As soon as I saw Amble Studios Game design for facilitators, I knew it was for me.

I’m a facilitator who loves to bring games and play into workshops, and buys board games faster than I can play them. I arrived expecting to learn game design principles that I could use to add game designer as another slash to the long list of things I enjoy doing.

I did not expect was the new language and insights game design would give me for my facilitation practice.

Mechanics vs dynamics

Games contain both mechanics and dynamics:

  • Mechanics are technical – the rules, tools and processes that govern how the game is played.
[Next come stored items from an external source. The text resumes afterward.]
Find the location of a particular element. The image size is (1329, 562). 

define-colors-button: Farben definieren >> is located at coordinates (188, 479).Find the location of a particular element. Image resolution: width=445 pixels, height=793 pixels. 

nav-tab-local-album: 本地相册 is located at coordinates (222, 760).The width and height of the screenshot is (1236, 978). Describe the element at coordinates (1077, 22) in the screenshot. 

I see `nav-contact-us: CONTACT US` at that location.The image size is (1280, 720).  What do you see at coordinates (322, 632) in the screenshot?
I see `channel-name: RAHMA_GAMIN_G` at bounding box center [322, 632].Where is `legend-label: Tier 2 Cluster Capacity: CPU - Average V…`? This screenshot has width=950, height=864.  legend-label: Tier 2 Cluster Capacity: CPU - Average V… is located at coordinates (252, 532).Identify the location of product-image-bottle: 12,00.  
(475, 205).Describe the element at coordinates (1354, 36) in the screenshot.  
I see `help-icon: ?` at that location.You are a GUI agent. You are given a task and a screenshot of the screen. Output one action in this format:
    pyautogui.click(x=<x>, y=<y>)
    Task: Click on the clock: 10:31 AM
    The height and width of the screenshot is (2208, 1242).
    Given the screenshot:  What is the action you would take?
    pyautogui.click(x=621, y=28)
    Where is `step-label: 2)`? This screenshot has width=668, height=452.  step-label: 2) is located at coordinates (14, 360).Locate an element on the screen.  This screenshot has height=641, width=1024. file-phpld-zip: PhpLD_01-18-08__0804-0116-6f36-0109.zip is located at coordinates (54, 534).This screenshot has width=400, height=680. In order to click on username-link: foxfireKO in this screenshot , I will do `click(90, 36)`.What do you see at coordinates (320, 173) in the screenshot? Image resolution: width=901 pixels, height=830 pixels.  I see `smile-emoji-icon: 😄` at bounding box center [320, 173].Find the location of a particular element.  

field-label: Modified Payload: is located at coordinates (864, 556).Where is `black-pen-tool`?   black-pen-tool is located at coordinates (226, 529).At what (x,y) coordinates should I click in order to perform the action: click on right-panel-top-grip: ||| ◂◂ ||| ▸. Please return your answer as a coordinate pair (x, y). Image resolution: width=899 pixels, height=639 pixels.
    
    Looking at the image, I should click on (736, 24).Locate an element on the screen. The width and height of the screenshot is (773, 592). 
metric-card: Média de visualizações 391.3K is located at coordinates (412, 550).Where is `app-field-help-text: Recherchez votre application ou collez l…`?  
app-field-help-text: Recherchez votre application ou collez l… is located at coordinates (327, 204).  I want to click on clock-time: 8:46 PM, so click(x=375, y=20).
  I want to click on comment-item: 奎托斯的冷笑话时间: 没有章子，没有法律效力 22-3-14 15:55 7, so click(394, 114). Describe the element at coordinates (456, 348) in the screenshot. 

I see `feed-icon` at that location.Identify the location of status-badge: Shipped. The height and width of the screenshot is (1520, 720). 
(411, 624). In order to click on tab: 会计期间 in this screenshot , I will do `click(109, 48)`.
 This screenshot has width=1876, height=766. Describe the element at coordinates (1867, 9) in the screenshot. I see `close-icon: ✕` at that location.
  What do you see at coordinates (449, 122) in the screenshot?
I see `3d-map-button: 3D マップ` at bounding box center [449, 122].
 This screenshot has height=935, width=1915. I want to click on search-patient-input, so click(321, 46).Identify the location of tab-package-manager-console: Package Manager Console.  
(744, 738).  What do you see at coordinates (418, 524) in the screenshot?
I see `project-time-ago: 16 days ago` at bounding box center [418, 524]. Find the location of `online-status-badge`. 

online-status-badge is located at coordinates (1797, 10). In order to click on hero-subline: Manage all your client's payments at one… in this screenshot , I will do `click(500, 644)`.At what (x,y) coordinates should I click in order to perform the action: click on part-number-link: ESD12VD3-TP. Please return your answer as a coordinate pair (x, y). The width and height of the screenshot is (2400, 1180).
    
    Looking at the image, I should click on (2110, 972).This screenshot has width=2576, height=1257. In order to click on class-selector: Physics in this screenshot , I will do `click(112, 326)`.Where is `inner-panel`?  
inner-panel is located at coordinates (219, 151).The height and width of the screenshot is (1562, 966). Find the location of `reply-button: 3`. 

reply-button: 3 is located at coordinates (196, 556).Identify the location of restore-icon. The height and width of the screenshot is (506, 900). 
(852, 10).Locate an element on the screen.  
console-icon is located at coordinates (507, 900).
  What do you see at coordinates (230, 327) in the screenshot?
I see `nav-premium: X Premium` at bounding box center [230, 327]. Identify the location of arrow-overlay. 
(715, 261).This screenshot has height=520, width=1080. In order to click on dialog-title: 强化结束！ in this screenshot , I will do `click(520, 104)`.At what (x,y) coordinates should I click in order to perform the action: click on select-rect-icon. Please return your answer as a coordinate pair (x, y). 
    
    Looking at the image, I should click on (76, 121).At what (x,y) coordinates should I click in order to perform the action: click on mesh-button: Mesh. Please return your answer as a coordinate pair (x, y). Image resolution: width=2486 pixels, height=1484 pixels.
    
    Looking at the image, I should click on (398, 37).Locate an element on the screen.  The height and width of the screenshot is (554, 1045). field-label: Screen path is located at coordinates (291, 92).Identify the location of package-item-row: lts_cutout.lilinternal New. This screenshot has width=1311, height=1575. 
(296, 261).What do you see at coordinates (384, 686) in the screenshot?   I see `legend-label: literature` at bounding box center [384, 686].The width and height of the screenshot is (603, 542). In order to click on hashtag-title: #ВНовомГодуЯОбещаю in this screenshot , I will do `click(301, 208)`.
These come to the foreground in games of skill.

  • Dynamics are relational – the underlying emotional logic of players or characters that drive choices and shape what emerges. These are central to story-focused games.

When designing facilitated process you consider both the mechanics (the structure, instruction, resources) and dynamics (group composition, how to create or ease tension).

Find the narrative arc

Like all good stories, story-focused games have a beginning, a middle, and an end.

Every workshop design begins with understanding where the group is when they arrive, what they want to be able to do at the end, and navigating a path between these points. Along the way, participants may encounter an emotional journey, an intellectual journey, and practice or develop new skills.

A facilitator guides the path between these points, and keeps the journey safe.

Connect the emotional and intellectual journeys

A well designed game creates an emotional experience that creates an aha moment, leading to intellectual insight.

This describes some of the most powerful experiences people have in workshops. It’s a powerful reframe of workshop design to focus first on how you want participants to feel, in order to think about a topic from a new perspective, so that they can gain a new insight.

I left a better facilitator and full of energy for designing my first game – watch this space!